Success snowballs for Snowy’s
With temperatures hovering around 90F, Snowy’s snowball stand in Hamilton is a popular place this summer.
Many customers take selfies with their iced treats, then send the photos to social media with the caption ‘look where I am’.
“When it’s hot and sunny, everyone wants a Snowy’s snowball,” owner and manager, Pamela Ingham, said.
A Galaxy Ball snowball with piña colada and ginger beer, is a particular favourite. But if you don’t like that one, there are 23 other flavours to try, including sugar free.
The snowball stand’s location in the city centre was a long held dream of Ms Ingham’s husband, Larry Ingham.
He started the business across the street from his bike shop, City Cycles, on North Street, in 1992. When Snowy’s got bigger it moved to Princess Street.
It then moved to Church Street in 2015, but soon after Mr Ingham developed multiple myeloma, an aggressive cancer that attacks plasma cells in the blood.
Ms Ingham had to close Snowy’s and her own massage therapy business A Therapeutic Touch, for several months to care for Mr Ingham.
He died in August 2016. Today she’s keeping his memory alive by running Snowy’s.
“He taught us so many things over the years,” she said. “Thank goodness I paid attention to the work behind the scenes. He even taught my mother Betty ‘Tiger’ Reid how to change the blades in the machines. He was a machinist by trade, so he knew how to do things that other people wouldn’t know how to do.”
The blades are essential to creating the fluffy snowball, Snowy’s is famous for. The business bills itself as having the fluffiest snowballs in the world.
“Years ago, my husband really begged me to join him and do Snowy’s full time,” Ms Ingham said. “I started off doing just a bit, then I went to part time with them. Then when he got sick I took over. We would be on the phone together, Facetiming.”
Now she runs Snowy’s and A Therapeutic Touch.
“I am still paying off my husband’s medical bills,” she said.
What keeps her going is passion, pure and simple.
“I’m a people person,” she said. “I love seeing the smile on people’s faces. People light up.”
She tries not to focus on what their competition is doing.
“We just do the best we can, and put our whole heart and soul into it,” she said. “That takes a lot of work behind the scenes. I think one of the key things is customer service. We always meet customers with a greeting. We don’t know what they have been through during the day. We enjoy working with them. In the summer there is music playing in Wesley Square and they sit up around us. It is a wholesome, family atmosphere.”
She thinks snowball syrup might run in her veins.
“My family in St George’s ran Reid’s Restaurant,” Ms Ingham said. “My auntie, Sheila Reid, used to make her own syrup back in the day, and my husband used to go down to St George’s and enjoy her snowballs when he was little.” She likes to think that maybe that early experience inspired him to go into snowballs later.
As a small-business owner her biggest challenge is finding the right staff.

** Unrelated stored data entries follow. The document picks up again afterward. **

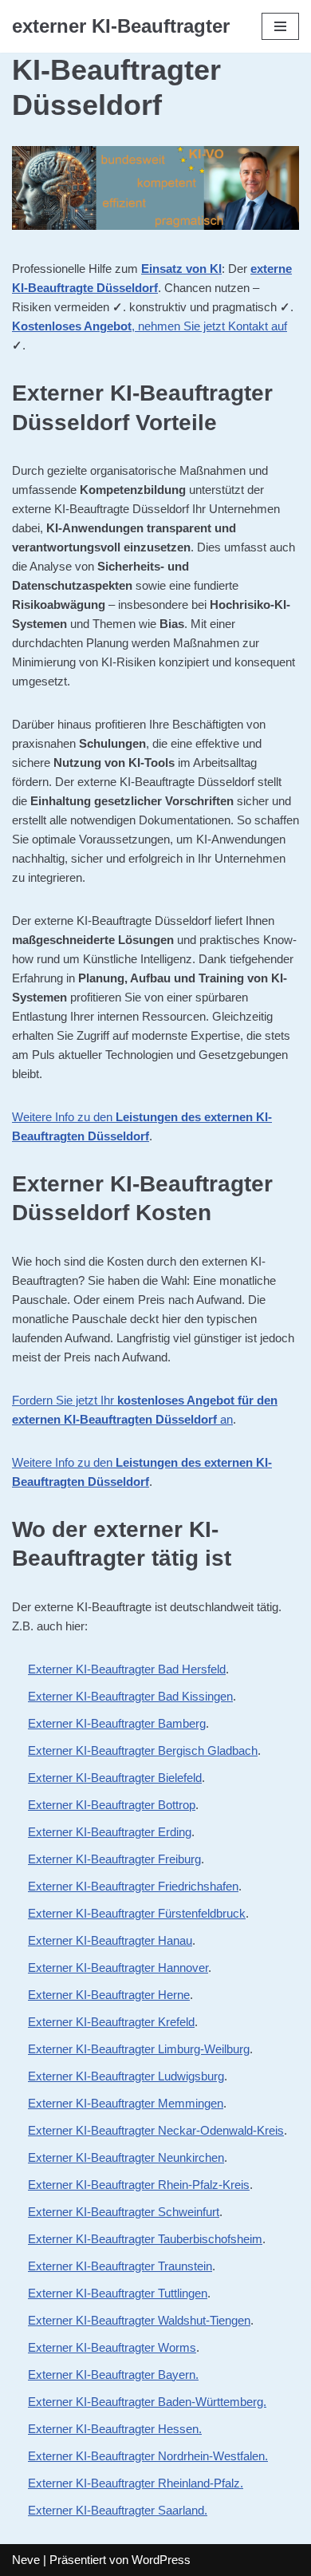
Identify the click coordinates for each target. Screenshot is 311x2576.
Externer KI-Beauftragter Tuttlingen (117, 2293)
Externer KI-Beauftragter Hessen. (115, 2429)
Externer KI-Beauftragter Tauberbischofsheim (145, 2239)
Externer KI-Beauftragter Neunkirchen (126, 2157)
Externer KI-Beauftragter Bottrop (111, 1804)
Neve (26, 2559)
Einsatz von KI (181, 268)
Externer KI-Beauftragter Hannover (118, 1967)
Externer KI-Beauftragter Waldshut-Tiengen (139, 2320)
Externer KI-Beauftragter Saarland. (117, 2510)
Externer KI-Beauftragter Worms (112, 2347)
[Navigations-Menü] (280, 26)
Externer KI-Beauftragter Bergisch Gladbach (143, 1750)
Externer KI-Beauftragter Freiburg (114, 1859)
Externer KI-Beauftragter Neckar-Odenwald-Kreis (156, 2130)
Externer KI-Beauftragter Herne (109, 1994)
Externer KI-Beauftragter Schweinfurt (123, 2211)
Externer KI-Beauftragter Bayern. (113, 2374)
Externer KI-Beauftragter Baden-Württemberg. (147, 2401)
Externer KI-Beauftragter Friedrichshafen (133, 1886)
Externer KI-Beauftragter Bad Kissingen (130, 1696)
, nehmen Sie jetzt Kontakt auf (149, 326)
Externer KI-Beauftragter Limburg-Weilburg (139, 2049)
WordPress (161, 2559)
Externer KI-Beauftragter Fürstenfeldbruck (137, 1913)
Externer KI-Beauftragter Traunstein (120, 2266)
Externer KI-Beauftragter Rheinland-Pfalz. (135, 2483)
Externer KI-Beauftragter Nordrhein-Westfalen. (148, 2456)
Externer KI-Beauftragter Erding (109, 1832)
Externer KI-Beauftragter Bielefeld (115, 1777)
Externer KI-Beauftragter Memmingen (125, 2103)
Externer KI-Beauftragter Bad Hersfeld (127, 1669)
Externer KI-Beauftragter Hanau (110, 1940)
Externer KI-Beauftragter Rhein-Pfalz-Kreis (139, 2184)
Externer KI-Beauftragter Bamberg (117, 1723)
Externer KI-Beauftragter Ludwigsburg (126, 2076)
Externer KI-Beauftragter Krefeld (111, 2022)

“It is seasonal work so it is hard to find someone who will start at the time it starts, because everyone is in school,” she said.

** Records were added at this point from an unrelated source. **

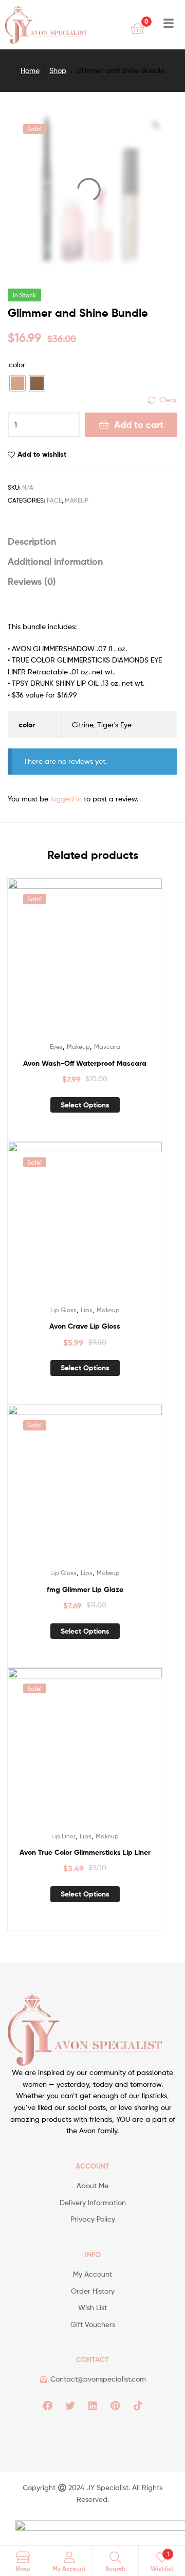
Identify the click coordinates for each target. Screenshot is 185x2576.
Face (54, 500)
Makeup (76, 500)
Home (30, 70)
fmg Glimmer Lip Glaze (85, 1589)
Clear (168, 399)
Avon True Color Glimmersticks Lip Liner (85, 1852)
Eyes (56, 1046)
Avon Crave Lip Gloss (84, 1326)
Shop (57, 70)
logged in (66, 798)
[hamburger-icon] (168, 24)
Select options (85, 1105)
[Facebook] (47, 2405)
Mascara (107, 1046)
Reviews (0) (32, 581)
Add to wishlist (41, 454)
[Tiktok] (137, 2405)
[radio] (17, 383)
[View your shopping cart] (137, 27)
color (17, 364)
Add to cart (138, 425)
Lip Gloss (63, 1310)
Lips (86, 1310)
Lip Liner (63, 1836)
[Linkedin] (92, 2405)
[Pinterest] (115, 2405)
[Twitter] (70, 2405)
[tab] (92, 541)
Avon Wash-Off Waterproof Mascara (84, 1063)
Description (32, 541)
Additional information (55, 561)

She prefers to hire college students because their schedule better suits Snowy’s.
“I will start working here a bit more when one of my staff leaves to go to the Bermuda College,” she said.

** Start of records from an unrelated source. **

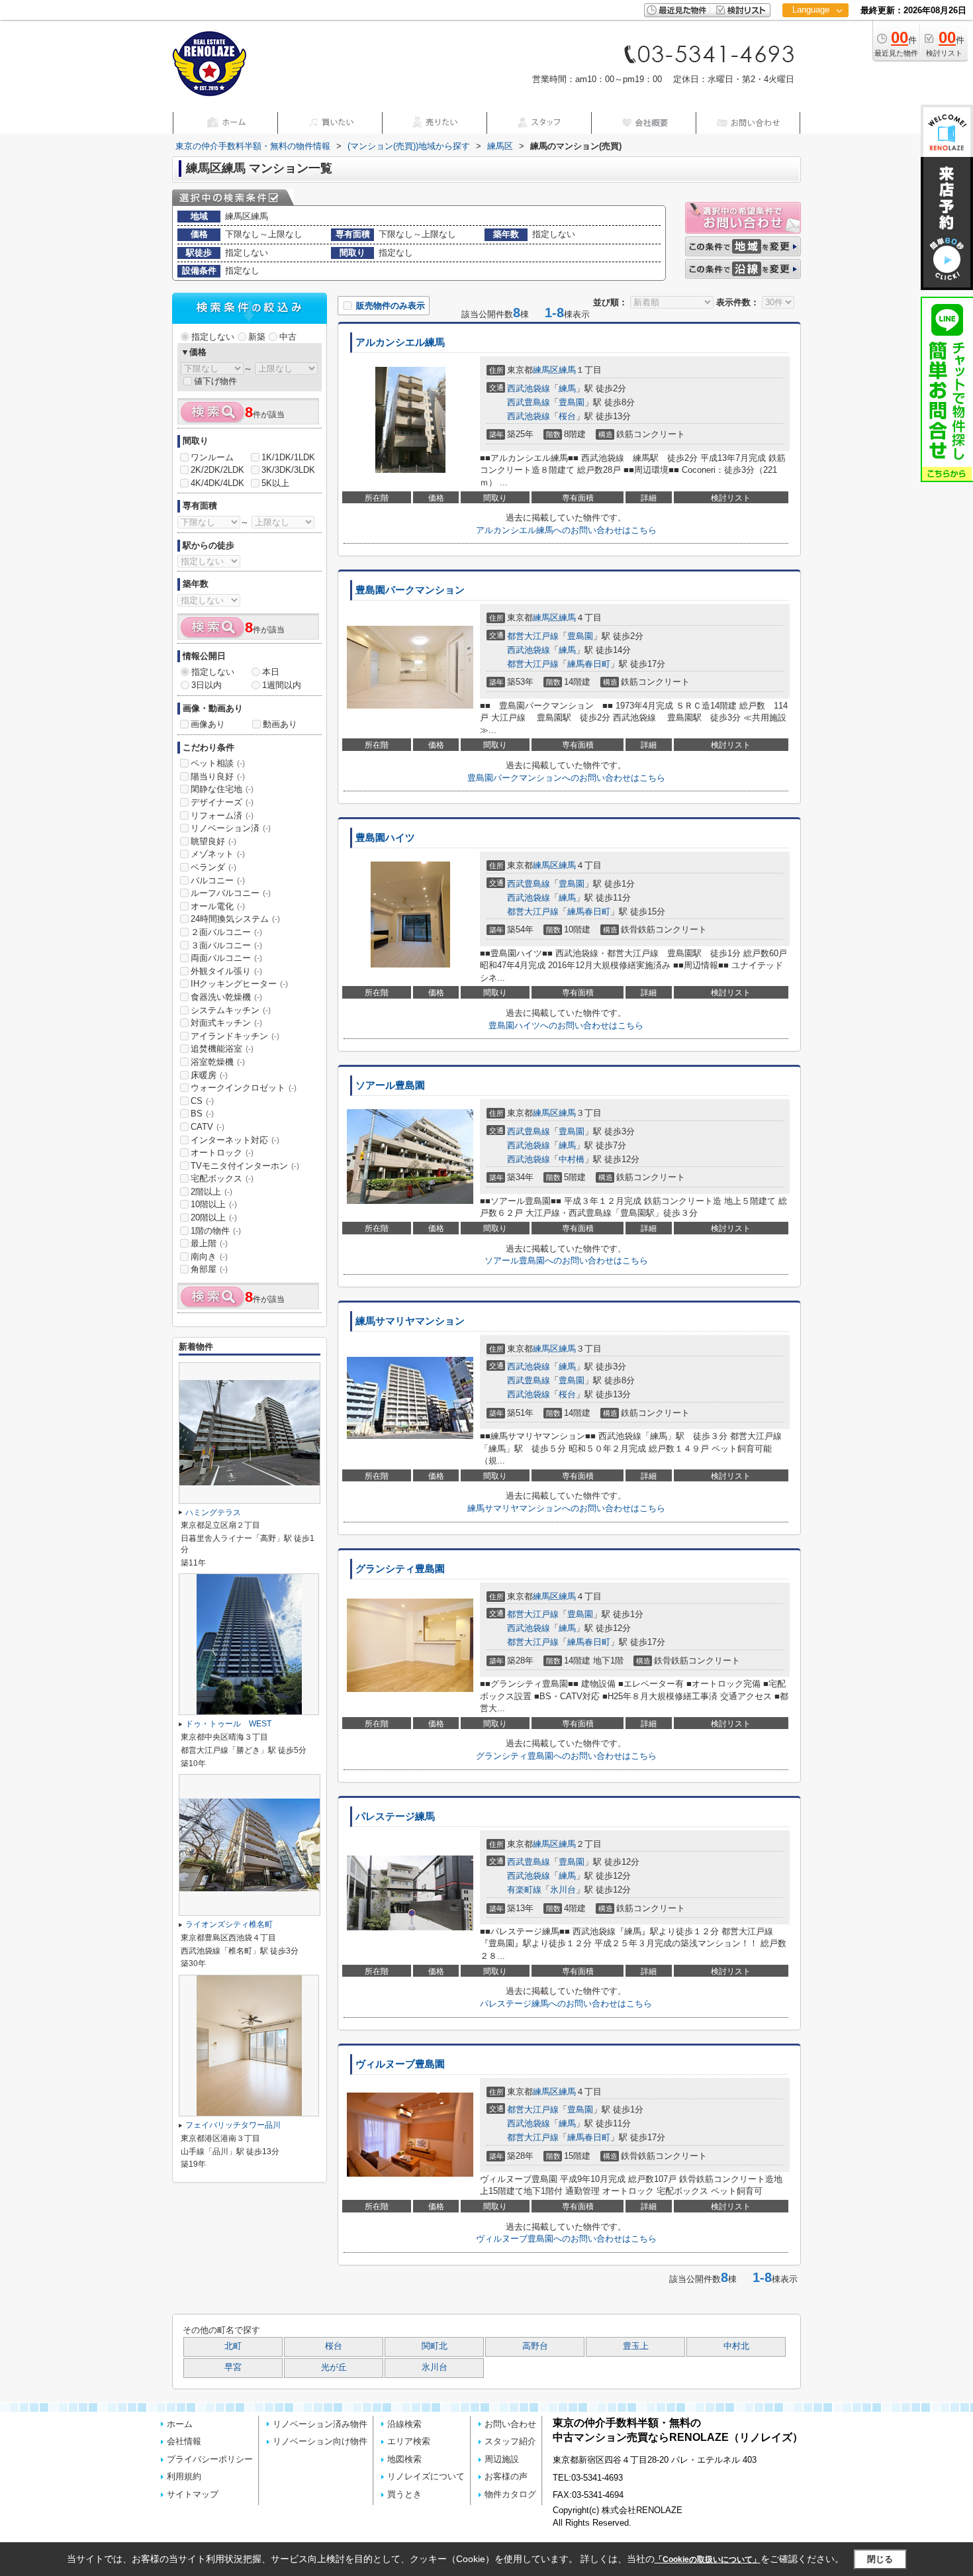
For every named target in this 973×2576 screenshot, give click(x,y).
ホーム (180, 2424)
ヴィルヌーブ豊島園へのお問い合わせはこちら (566, 2239)
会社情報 (184, 2441)
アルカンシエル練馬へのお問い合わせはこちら (566, 530)
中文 (810, 53)
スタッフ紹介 (510, 2441)
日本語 (815, 37)
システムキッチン (231, 1010)
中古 (288, 337)
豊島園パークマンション (410, 590)
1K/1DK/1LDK (288, 457)
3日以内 (206, 685)
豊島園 (571, 402)
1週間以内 (281, 685)
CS (202, 1101)
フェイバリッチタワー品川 (233, 2125)
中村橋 (571, 1159)
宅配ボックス (222, 1178)
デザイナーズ (222, 802)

But what about the winter months?
“Snowballs are definitely seasonable,” Ms Ingham said.
She’s now considering changing the business in the winter months to a vegan food stand. At the moment, she is going through the approvals process, and getting a menu together.
Snowy’s is open Sunday to Friday from 11am to 6pm and Wednesday evenings during Harbour Night.
“I really want to thank my staff members who really helped me through some tough times,” she said. “That includes Kaelin Cox, Matthew de Frias, and Jordan DeCosta, my mother, and my niece Tianny Butterfield who helps at Harbour Nights.”